Yanelkys Moreno Agramonte, 36, and Dayana Rodríguez González, 31, had never been apart in the nearly five years since they began dating. Their lives were one until Nov. 3, 2019, when they both applied for asylum in the U.S. at a port of entry in El Paso, Texas, and they were separated a short time later.
Moreno and Rodríguez were placed into different cells as their entry into the country was processed.
“They locked me up in a small, lonely place,” Moreno told the Washington Blade on June 9 during a telephone call from the South Louisiana ICE Processing Center in Basile, La., where she remains in U.S. Immigration and Customs Enforcement custody. “I was there for two days and my partner was transferred the day after we arrived.”
“We lost all ties,” Rodríguez told the Blade during a telephone interview from Phoenix on June 10 where she now lives. “I didn’t know where she was and she didn’t know where I was. On the fourth day, they moved me at night to the detention center and there I was, still unsure whether they would send her there.” …
Perhaps this story would not have been so bitter if the two women had been married because ICE, in theory, allows a married asylum seeker to sponsor their spouse once it grants them “derivative” status. This process allows them to stay together as long as they present a marriage or civil union certificate.
But Moreno and Rodríguez are citizens of Cuba, an island where same-sex marriage is not yet legal. The government’s policies and social attitudes also emphasize discrimination against the LGBTQ community.
“Same-sex couples who are not married, but who are qualified to access U.S. refugee admissions under one of the three designated global processing priorities … can cross-reference their cases so they can be interviewed at the same time and, if approved by USCIS (U.S. Citizenship and Immigration Services), be resettled in the same geographic area in the United States,” says ICE.
This is how Moreno and Rodríguez did it.
Their immigration cases are the same, but Moreno in December was once again separated from Rodríguez. She was sent more than 900 miles east of El Paso to the South Louisiana ICE Correctional Center, where she currently remains in ICE custody. Rodríguez was detained in El Paso until Feb. 4 when she was released on parole and a $7,500 bond.
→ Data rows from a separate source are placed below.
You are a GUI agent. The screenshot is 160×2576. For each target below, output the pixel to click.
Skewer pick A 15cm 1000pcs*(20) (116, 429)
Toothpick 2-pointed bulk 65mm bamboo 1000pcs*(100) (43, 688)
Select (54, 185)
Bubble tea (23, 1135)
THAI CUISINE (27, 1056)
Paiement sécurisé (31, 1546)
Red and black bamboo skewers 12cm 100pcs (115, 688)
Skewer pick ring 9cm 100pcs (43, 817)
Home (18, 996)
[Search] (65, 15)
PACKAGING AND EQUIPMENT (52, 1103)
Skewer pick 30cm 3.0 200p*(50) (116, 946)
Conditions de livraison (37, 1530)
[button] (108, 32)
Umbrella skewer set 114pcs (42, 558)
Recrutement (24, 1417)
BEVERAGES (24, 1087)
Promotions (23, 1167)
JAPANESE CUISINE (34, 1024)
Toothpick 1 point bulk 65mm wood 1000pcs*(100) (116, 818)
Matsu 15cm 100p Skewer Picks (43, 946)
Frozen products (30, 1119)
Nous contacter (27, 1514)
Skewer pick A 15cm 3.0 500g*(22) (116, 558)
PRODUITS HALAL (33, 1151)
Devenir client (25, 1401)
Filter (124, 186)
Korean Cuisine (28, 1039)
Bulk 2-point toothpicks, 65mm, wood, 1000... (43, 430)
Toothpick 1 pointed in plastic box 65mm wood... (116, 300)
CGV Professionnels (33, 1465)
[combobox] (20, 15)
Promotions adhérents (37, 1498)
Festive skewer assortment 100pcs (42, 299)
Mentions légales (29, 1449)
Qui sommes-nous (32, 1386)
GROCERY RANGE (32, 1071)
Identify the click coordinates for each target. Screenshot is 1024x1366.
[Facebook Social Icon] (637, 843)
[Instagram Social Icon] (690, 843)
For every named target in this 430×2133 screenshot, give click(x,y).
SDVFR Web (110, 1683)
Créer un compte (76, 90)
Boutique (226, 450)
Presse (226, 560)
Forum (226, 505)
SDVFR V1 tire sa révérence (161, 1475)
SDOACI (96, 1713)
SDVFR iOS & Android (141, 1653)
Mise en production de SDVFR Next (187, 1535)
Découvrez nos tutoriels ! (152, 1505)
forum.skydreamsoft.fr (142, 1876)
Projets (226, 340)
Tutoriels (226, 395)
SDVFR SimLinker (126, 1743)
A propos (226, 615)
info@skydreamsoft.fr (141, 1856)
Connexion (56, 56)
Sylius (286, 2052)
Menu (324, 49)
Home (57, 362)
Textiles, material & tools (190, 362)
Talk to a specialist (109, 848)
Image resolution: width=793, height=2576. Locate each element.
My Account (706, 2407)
The two women saw each other for the last time through a door’s glass window, sending their love to each other with signs after a conversation that would define both of their lives forever. Moreno was gone the next morning and the frustration of not being able to say goodbye to her partner is painful to this day.
Couple suffered homophobia, police harassment in Cuba
Moreno and Rodríguez’s families never accepted that two women could fall in love and live together. The prejudices that still persist in Cuba and especially in Zulueta, a small town in the center of the country where they lived, were constant hurdles to their social lives and their life together as a couple.
“My parents divorced because of my sexual orientation,” said Moreno. “My father is the typical Cuban man, who said that his children could not be homosexual. My sister was the only one who always supported me.”
Rodríguez was kicked out of her home when her family found out she was in a romantic relationship with another girl.